Dataset entries:
=== Begin Enclosure ===

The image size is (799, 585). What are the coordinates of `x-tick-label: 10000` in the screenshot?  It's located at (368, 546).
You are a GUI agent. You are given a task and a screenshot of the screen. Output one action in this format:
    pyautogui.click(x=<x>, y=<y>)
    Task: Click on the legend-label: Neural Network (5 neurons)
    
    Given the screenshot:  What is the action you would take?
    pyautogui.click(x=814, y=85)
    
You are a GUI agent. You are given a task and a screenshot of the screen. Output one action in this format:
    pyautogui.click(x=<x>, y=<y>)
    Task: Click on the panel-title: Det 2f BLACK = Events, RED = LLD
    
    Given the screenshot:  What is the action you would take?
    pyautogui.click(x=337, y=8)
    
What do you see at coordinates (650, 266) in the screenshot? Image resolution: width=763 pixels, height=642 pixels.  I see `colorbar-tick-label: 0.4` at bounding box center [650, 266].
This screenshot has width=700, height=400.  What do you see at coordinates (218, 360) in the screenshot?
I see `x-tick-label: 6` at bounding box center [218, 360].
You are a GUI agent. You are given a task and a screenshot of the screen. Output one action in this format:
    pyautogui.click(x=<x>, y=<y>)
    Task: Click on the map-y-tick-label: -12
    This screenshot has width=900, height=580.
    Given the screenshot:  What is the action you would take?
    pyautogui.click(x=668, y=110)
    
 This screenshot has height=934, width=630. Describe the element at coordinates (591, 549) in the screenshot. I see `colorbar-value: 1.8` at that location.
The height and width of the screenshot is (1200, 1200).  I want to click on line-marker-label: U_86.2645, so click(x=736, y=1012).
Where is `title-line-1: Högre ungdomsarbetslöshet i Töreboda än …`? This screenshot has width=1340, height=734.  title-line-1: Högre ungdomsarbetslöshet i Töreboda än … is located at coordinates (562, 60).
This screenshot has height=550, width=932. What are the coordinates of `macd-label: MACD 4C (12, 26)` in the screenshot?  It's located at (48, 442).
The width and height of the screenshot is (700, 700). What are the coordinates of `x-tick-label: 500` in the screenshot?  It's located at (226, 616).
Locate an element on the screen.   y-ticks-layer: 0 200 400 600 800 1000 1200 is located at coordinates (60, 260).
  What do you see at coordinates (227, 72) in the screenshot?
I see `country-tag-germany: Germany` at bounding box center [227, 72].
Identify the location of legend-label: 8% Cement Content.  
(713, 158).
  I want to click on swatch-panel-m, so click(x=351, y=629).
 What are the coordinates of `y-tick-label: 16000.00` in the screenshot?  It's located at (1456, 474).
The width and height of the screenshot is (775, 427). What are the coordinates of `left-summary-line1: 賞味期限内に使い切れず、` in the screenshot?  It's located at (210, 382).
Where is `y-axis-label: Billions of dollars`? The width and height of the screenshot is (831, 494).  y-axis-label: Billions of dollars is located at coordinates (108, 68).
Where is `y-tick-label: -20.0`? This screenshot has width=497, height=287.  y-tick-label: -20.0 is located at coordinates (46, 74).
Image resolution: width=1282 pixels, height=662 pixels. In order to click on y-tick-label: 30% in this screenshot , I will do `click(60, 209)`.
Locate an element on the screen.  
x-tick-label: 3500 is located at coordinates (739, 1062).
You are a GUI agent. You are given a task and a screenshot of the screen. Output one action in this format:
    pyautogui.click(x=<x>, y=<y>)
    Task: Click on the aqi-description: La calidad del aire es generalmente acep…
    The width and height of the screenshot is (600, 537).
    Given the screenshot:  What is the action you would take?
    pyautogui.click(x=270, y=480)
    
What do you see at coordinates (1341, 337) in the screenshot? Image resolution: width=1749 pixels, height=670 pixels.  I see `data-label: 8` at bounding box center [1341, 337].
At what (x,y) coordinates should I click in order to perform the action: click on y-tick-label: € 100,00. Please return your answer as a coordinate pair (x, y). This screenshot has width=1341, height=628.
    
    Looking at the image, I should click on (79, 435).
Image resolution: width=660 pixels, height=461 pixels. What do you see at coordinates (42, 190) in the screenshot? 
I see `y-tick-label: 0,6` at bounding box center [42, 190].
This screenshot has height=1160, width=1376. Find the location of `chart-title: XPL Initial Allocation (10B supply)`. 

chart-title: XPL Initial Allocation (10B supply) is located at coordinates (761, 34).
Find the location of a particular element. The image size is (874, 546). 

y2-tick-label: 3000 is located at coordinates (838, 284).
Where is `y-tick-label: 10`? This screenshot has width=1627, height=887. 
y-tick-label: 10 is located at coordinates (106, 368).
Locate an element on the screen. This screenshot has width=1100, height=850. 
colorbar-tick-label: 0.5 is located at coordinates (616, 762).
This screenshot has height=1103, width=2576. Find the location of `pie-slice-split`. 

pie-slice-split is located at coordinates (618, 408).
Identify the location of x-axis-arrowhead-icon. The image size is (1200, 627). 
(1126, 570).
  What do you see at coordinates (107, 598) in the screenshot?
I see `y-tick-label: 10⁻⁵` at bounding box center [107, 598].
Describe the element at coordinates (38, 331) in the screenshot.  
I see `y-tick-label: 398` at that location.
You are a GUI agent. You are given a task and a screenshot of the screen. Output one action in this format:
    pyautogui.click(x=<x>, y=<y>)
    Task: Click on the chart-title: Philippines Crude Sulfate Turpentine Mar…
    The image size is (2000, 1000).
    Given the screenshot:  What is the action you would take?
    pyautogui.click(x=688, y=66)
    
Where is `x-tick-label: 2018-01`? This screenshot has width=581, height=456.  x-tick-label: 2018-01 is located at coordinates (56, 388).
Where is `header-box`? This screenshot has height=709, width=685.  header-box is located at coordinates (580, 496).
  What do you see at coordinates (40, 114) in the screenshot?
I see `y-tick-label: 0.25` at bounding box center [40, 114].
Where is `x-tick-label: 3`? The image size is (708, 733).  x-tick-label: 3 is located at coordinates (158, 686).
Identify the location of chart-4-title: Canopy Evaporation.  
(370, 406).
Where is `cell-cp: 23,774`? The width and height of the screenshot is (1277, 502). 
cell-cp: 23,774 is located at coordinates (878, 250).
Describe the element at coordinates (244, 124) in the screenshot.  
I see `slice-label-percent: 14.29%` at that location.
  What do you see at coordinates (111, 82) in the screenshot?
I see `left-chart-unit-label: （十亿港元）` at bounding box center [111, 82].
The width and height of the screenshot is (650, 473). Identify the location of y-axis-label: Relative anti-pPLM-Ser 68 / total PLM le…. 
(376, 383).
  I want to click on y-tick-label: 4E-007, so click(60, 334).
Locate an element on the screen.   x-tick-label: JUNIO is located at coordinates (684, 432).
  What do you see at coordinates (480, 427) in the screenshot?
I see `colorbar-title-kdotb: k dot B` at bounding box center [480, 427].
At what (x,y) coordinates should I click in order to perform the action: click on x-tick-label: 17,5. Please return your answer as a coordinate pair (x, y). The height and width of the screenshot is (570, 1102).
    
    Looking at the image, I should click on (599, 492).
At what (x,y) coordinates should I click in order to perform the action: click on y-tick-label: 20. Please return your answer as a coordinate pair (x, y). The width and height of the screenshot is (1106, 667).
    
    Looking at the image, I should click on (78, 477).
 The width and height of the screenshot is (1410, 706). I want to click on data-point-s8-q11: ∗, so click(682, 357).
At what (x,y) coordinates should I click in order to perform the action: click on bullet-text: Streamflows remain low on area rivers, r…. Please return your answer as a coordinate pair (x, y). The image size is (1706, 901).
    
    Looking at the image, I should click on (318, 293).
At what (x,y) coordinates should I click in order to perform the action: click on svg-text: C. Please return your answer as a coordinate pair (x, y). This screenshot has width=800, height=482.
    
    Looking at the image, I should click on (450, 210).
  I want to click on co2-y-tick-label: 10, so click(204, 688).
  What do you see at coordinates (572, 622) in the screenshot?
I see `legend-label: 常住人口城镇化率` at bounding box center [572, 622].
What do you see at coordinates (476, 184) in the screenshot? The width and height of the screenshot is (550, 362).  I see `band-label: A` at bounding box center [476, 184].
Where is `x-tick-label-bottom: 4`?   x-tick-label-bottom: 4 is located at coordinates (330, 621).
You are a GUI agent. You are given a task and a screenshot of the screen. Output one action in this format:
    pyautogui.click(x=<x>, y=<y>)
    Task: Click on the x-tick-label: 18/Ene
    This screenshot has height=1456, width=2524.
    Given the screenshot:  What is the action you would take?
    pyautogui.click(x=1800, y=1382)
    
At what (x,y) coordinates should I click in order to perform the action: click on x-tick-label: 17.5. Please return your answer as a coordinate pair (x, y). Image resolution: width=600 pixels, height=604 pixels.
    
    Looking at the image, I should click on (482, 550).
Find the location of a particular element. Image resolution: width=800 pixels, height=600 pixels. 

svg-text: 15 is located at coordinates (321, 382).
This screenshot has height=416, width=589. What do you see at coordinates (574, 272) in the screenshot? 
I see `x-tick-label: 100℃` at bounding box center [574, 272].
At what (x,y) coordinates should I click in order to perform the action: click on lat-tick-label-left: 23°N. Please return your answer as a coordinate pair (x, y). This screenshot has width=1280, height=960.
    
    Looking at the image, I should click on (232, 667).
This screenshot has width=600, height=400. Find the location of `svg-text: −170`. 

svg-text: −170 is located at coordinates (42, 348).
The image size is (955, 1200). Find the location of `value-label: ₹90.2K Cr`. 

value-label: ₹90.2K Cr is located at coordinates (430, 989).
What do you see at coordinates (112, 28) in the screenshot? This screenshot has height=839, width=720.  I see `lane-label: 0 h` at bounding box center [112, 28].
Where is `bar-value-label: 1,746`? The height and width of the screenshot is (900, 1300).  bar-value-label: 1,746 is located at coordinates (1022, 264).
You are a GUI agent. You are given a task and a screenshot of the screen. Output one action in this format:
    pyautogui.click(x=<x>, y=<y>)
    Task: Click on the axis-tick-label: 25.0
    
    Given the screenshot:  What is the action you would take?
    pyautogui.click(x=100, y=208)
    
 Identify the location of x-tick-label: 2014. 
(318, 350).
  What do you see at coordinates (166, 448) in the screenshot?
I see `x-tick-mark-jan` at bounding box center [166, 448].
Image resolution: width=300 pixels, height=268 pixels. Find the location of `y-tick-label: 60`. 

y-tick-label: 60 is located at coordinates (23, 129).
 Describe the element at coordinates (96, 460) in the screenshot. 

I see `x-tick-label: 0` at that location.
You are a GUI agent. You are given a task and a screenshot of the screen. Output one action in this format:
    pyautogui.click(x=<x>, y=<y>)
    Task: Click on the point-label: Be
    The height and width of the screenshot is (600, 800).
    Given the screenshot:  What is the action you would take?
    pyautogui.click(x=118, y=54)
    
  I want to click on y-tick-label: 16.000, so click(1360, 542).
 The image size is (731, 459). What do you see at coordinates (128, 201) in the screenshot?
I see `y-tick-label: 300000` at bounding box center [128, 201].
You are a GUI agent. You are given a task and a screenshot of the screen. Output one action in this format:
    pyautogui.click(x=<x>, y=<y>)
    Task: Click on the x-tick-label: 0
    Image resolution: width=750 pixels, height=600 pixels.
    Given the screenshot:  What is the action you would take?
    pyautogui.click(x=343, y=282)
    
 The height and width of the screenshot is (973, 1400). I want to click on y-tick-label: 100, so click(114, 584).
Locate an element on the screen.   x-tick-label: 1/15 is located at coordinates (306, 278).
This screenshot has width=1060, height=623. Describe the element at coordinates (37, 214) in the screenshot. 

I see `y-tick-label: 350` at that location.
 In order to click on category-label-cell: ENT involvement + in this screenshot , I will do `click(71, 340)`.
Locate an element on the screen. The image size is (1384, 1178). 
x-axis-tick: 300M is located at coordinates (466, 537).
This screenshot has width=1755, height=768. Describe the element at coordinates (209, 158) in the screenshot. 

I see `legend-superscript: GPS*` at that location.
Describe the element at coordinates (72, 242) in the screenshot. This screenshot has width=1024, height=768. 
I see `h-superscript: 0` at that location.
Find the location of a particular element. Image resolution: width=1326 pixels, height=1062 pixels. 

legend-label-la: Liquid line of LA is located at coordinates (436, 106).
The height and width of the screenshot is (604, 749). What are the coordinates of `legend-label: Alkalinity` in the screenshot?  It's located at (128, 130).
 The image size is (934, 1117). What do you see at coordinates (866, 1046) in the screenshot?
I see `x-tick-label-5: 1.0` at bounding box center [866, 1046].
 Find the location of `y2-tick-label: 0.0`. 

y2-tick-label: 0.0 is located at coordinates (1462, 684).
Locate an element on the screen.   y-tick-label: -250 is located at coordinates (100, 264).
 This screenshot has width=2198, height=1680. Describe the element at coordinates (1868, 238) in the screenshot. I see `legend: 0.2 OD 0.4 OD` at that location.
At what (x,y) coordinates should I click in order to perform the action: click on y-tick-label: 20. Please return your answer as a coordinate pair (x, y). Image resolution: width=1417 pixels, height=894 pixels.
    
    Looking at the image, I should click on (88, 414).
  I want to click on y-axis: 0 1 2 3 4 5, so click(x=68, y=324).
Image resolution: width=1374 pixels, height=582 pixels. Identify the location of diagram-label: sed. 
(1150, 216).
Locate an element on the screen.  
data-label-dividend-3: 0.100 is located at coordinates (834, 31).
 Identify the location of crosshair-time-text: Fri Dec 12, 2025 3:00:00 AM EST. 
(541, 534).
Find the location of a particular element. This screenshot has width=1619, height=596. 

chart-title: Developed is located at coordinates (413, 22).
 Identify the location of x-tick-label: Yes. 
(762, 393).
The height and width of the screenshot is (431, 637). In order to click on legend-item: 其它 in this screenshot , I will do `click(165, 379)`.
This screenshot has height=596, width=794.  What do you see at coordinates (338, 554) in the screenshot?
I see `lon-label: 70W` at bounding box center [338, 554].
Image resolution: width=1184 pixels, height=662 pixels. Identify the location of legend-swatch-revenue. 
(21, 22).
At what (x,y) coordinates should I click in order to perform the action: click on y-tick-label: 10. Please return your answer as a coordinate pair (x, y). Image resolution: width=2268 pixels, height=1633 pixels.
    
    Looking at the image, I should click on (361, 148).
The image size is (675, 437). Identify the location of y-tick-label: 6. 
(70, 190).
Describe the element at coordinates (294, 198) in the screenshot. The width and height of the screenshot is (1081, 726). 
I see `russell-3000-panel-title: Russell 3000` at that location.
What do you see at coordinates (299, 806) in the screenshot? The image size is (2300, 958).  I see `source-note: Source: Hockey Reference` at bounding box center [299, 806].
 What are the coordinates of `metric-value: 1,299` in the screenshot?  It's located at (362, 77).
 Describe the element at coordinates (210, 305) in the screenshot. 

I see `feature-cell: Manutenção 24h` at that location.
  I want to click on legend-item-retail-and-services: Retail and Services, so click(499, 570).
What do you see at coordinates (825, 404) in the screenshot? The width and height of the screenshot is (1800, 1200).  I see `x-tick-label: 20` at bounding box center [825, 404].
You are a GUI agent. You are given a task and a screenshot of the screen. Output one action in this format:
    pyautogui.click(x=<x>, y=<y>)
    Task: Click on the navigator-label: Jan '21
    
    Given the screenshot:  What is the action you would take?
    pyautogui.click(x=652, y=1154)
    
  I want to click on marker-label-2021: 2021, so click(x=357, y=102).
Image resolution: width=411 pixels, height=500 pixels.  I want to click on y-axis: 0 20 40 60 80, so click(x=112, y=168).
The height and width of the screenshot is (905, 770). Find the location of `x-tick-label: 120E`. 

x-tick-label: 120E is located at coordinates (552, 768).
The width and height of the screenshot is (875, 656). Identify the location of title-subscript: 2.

=== End Enclosure ===

Reproduce the lines of the records above exactly, starting with the line that contains "coordinates (56, 388)." and going on through the line that contains "cell-cp: 23,774 is".

_RESULT_:
Where is `x-tick-label: 2018-01`? This screenshot has width=581, height=456.  x-tick-label: 2018-01 is located at coordinates (56, 388).
Where is `header-box`? This screenshot has height=709, width=685.  header-box is located at coordinates (580, 496).
  What do you see at coordinates (40, 114) in the screenshot?
I see `y-tick-label: 0.25` at bounding box center [40, 114].
Where is `x-tick-label: 3`? The image size is (708, 733).  x-tick-label: 3 is located at coordinates (158, 686).
Identify the location of chart-4-title: Canopy Evaporation.  
(370, 406).
Where is `cell-cp: 23,774`? The width and height of the screenshot is (1277, 502). 
cell-cp: 23,774 is located at coordinates (878, 250).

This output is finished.